**WORK TASK**
Work through the lines of the material below, note those with the word "pixels", and give their number, nothing else.

**DATA FOR ANALYSIS**

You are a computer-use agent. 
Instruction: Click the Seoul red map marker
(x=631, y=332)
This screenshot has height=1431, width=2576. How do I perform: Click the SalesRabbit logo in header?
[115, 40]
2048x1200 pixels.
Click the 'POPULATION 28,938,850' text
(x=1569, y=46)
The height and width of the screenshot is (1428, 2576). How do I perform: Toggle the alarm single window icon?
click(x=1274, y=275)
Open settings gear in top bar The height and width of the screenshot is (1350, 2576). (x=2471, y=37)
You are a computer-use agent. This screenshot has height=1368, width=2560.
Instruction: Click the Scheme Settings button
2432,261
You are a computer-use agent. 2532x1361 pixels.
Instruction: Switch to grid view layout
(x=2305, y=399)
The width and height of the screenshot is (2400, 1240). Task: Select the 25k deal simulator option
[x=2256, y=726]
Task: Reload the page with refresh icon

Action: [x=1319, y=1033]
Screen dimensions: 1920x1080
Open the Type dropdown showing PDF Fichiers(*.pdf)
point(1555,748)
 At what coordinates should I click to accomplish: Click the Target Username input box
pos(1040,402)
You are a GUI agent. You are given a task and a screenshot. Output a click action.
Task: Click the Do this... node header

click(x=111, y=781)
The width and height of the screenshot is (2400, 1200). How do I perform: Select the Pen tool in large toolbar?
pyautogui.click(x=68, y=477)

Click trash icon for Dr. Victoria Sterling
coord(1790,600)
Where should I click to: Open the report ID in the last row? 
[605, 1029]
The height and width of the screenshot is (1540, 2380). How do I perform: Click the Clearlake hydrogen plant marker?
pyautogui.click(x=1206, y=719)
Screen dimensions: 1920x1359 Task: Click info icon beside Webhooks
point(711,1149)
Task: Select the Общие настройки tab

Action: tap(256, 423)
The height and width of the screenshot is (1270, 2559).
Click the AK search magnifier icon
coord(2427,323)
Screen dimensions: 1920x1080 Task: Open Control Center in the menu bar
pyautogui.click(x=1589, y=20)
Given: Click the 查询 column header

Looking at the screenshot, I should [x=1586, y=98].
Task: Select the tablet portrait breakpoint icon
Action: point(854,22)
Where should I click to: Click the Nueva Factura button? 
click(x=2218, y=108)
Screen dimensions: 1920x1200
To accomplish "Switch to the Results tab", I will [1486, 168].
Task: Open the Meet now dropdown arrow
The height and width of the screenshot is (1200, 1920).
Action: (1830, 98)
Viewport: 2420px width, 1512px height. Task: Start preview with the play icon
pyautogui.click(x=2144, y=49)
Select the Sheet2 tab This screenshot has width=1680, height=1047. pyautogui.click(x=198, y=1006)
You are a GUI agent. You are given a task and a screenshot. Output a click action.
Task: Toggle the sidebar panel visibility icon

**SOLUTION BELOW**
2